Interdisziplinäres Zentrum für die Erforschung der Europäischen Aufklärung

Martin-Luther-Universität Halle-Wittenberg Siegel

Interdisziplinäres Zentrum für die Erforschung der Europäischen Aufklärung

Das IZEA gehört zur Martin-Luther-Universität Halle-Wittenberg und befasst sich als Forschungseinrichtung zur Kultur- und Geistesgeschichte des 18. Jahrhunderts mit der Aufarbeitung einer Epoche, in der die Fundamente der modernen westlichen Gesellschaften gelegt wurden.

Forschungen zum 18. Jahrhundert

Das Forschungsprogramm umfasst Forschungs- und Editionsprojekte zur Universitäts-, Gesellschafts- und Kommunikationsgeschichte des 18. Jahrhunderts, zu den Feldern Anthropologie, Ästhetik, Kultur- und Wissenstransfer, Gelehrtenkultur und literarische Repräsentationsformen, zur Entwicklung von Kulturmustern, zu Aufklärung in globaler Vernetzung sowie zum Gartenreich Dessau-Wörlitz.

Im Zentrum der deutschen Frühaufklärung

Seinen Sitz hat das IZEA in der 1896 erbauten Roten Schule, in dem früher die Höhere Mädchenschule der Franckeschen Stiftungen untergebracht war. Das IZEA beherbergt eine öffentliche Bibliothek mit Quellen- und Forschungsliteratur zur regionalen und europäischen Aufklärung. Ebenfalls im Gebäude befinden sich jeweils eine Arbeitsstelle der Alexander von Humboldt-Professur für Neuzeitliche Schriftkultur und europäischen Wissenstransfer sowie des Immanuel-Kant-Forums.
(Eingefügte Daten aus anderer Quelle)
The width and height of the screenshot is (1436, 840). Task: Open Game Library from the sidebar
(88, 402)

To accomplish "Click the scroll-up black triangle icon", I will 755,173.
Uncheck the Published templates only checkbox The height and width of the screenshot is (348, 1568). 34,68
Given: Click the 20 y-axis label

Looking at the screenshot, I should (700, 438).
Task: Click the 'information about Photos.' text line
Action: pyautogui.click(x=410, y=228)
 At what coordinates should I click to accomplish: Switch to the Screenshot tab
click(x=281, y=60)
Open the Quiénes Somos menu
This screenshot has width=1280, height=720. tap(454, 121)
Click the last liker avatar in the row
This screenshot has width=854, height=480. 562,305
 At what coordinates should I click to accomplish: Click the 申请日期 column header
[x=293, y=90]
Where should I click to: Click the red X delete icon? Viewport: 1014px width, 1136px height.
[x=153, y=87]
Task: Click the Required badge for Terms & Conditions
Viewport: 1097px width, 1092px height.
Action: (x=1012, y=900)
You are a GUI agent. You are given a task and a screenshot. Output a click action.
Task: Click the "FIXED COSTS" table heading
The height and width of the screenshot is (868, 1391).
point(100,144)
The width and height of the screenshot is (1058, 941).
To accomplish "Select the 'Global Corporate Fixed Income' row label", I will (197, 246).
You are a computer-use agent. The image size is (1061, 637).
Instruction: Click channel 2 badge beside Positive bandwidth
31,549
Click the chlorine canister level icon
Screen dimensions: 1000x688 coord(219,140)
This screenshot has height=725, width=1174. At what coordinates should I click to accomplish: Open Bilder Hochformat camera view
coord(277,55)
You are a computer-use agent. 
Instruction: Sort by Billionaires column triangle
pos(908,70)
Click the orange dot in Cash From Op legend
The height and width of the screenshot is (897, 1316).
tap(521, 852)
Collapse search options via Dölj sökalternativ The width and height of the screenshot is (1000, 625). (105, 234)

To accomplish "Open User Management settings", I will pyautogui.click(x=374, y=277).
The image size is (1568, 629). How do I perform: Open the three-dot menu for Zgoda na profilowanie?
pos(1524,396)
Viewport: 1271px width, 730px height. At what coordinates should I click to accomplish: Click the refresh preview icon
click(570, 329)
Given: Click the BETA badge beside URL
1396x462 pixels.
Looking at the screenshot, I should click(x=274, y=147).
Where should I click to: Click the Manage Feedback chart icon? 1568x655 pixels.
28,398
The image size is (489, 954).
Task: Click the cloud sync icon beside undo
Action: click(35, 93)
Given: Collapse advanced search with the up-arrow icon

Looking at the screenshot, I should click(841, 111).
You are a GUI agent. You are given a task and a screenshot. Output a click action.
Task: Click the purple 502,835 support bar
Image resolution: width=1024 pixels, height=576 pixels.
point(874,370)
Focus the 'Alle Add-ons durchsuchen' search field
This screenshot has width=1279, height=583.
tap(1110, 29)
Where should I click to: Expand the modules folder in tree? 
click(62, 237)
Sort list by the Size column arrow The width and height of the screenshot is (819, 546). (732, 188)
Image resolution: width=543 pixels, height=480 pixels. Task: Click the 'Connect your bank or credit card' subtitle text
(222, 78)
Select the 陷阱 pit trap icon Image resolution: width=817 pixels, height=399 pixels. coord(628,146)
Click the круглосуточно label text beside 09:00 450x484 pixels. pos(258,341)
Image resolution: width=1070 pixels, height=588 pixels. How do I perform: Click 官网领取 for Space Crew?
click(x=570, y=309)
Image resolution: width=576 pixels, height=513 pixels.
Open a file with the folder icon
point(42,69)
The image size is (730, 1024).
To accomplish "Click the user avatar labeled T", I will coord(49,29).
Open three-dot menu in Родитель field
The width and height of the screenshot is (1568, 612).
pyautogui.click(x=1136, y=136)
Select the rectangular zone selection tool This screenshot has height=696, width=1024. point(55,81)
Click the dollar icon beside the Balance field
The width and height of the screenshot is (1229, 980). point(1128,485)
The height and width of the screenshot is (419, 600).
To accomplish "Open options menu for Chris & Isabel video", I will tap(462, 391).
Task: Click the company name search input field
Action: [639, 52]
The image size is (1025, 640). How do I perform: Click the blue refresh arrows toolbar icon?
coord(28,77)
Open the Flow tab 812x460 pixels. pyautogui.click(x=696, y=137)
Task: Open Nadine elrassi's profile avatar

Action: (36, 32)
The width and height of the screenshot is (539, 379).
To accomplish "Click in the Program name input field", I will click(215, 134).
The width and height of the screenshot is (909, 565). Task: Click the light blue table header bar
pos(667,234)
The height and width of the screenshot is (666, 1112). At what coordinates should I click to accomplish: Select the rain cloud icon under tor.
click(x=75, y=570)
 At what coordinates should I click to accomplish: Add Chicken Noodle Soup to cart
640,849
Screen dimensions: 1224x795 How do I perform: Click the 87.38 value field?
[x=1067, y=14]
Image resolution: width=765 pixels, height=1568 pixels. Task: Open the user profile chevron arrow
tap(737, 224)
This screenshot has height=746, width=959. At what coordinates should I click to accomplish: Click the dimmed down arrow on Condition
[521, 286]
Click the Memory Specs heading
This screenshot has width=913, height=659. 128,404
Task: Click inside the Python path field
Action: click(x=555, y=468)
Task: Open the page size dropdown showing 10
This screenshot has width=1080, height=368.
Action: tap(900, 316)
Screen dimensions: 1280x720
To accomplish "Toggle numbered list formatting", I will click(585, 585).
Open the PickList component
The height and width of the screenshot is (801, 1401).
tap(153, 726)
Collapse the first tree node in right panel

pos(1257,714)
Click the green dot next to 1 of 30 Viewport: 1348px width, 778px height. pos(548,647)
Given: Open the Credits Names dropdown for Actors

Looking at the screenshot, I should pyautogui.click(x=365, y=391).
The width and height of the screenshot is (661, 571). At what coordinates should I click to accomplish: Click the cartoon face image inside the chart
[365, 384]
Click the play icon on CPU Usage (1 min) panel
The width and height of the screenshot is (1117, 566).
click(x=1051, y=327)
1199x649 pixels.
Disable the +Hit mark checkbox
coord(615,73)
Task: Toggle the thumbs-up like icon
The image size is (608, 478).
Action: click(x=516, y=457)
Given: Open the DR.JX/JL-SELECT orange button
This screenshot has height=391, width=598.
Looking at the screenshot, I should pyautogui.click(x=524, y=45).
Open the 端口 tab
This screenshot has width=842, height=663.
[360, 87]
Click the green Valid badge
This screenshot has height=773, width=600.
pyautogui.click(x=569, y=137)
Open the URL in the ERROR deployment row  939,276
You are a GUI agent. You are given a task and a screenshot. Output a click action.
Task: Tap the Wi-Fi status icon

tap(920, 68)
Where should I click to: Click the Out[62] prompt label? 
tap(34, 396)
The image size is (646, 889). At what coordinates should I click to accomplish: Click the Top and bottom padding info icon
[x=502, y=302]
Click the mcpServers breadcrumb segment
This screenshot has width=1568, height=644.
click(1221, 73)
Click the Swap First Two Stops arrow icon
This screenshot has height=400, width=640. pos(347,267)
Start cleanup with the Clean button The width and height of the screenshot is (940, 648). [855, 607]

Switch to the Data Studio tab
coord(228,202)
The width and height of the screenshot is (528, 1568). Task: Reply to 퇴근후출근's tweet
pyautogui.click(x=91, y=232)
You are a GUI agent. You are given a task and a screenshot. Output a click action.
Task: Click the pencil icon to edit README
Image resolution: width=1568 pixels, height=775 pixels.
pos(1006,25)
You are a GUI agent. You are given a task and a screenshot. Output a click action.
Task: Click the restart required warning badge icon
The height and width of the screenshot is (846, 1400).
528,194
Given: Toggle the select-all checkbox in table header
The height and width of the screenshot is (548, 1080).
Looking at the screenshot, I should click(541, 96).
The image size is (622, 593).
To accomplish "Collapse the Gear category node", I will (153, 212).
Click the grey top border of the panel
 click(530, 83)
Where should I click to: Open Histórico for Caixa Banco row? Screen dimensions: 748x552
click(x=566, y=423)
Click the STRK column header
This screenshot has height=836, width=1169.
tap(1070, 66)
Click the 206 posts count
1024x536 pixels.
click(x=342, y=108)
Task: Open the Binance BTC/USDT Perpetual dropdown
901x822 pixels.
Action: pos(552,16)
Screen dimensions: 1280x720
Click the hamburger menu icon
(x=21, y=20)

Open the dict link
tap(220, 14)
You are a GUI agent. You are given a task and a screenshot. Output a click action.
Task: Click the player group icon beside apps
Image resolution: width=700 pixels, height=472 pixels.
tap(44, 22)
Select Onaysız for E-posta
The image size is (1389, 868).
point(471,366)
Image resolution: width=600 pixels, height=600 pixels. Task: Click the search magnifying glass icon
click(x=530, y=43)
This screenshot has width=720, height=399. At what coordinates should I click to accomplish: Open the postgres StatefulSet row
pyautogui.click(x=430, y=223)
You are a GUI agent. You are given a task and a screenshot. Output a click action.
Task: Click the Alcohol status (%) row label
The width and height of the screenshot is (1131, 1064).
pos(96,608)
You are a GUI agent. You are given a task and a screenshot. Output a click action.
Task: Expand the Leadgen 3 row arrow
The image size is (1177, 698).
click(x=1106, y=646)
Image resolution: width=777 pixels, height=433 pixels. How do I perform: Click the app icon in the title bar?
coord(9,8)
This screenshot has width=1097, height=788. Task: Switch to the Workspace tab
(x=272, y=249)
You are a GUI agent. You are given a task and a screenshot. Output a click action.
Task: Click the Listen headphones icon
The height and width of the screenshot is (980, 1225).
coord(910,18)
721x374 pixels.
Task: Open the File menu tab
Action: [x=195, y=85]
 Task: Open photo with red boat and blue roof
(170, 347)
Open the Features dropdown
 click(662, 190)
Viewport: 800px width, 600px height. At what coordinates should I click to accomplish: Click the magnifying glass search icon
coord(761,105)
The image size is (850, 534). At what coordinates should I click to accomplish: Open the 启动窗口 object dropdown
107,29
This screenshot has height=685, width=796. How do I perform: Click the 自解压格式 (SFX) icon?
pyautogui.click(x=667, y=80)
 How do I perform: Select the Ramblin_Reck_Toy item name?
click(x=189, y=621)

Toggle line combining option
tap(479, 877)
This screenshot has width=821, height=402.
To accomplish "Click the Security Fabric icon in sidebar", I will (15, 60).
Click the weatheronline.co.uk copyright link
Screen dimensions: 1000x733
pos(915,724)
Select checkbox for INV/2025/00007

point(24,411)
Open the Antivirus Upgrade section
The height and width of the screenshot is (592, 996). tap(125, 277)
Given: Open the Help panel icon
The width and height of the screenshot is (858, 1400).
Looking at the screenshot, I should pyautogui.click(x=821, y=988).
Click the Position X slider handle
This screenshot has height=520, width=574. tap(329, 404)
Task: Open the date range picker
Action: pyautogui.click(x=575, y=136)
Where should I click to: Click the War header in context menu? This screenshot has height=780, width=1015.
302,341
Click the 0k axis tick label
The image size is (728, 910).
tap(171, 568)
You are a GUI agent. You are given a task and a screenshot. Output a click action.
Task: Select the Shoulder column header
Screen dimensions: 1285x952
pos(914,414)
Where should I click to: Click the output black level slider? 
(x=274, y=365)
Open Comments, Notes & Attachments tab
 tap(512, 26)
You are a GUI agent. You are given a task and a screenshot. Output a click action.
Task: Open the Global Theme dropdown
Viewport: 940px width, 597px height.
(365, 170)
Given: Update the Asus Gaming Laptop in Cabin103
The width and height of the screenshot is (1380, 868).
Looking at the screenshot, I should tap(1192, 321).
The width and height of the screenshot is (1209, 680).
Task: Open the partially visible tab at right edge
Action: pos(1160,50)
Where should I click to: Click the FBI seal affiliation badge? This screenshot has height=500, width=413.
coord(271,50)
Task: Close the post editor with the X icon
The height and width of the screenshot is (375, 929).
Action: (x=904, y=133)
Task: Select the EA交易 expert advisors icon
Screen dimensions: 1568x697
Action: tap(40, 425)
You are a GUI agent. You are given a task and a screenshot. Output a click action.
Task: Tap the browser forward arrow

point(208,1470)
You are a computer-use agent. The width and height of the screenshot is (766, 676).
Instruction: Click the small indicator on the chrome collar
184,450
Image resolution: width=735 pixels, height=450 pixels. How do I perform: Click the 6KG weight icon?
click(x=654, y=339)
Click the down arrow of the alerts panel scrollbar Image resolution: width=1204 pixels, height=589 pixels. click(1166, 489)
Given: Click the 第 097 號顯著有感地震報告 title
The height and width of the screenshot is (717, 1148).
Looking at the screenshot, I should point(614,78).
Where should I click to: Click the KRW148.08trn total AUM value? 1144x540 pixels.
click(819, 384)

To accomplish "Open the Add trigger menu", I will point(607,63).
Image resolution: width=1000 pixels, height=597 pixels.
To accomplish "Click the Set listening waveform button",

Aufklärungsforschung international vernetzt

Dank der exzellenten Bibliothek, der einschlägigen Editionsprojekte wie auch der geographischen Nähe zu wichtigen historischen Schauplätzen der Aufklärung mit ihren reichen Archiv-, Bibliotheks- und Kunstbeständen und der Kooperation mit bedeutenden Kultur- und Wissenschaftsinstitutionen zählt das IZEA heute zu den international wichtigsten Forschungsinstituten zur Aufklärung und ist Anlaufstelle für Wissenschaftler aus aller Welt.

Aktuelles

Vortragsreihe im Wintersemester 2018/19

Das Recht der Aufklärung und die Aufklärung des Rechts

Abstrakt ist der Anteil einer im Wesentlichen säkularen, rational begründeten und sich mehr und mehr am Einzelnen orientierenden Jurisprudenz an der Aufklärung bekannt. Doch was heißt das genau? Im 18. Jahrhundert vollzieht sich eine Juridifizierung der Lebenswelt, die vom juristischen Diskurs ausgeht, aber nicht auf ihn beschränkt bleibt. Juristische Formen und Formeln prägen sachlich-direkt und/oder analogisch-indirekt das philosophische Denken ebenso wie die Vorstellungen von sozialen Formationen und Verkehrsformen. 

Sollte man deshalb eher von einer Aufklärung der Jurisprudenz oder umgekehrt von einer Juridifizierung der Aufklärung sprechen? Oder handelt es sich in beiden Fällen um eine ex-post-Zuschreibung, die juristische Phänomene im Nachhinein - etwa durch Analogisierungen - als aufklärerisch attribuiert? Die Vortragsreihe zielt darauf, den Aufklärungsbegriff genauer zu konturieren und dabei spezifische, in diesem Fall: rechtliche Leistungen der Aufklärung deutlich werden lassen, die gemeinhin für politisch unverzichtbar gehalten werden, und dies bis heute. 

20. November 2018
Die Vernunft des Rechts der Vernunft 
Prof. Dr. Rainer Maria Kiesow (Paris) 

4. Dezember 2018 
Strafbegründungen im Zeitalter der Aufklärung: Aufstieg und Fall des Kontraktualismus
Prof. Dr. Dr. h.c. Kurt Seelmann (Basel) 

9. Januar 2019 
Verfassungsdiskurse der Aufklärung 
Prof. Dr. Ulrike Müßig (Passau) 

22. Januar 2019 
Goethes und Schillers Rechtsdenken. Befunde und Vergleich 
Prof. Dr. Udo Ebert (Jena) 

Die Vorträge finden jeweils im IZEA, Christian-Thomasius-Zimmer, statt. Beginn ist jeweils 18 Uhr ct.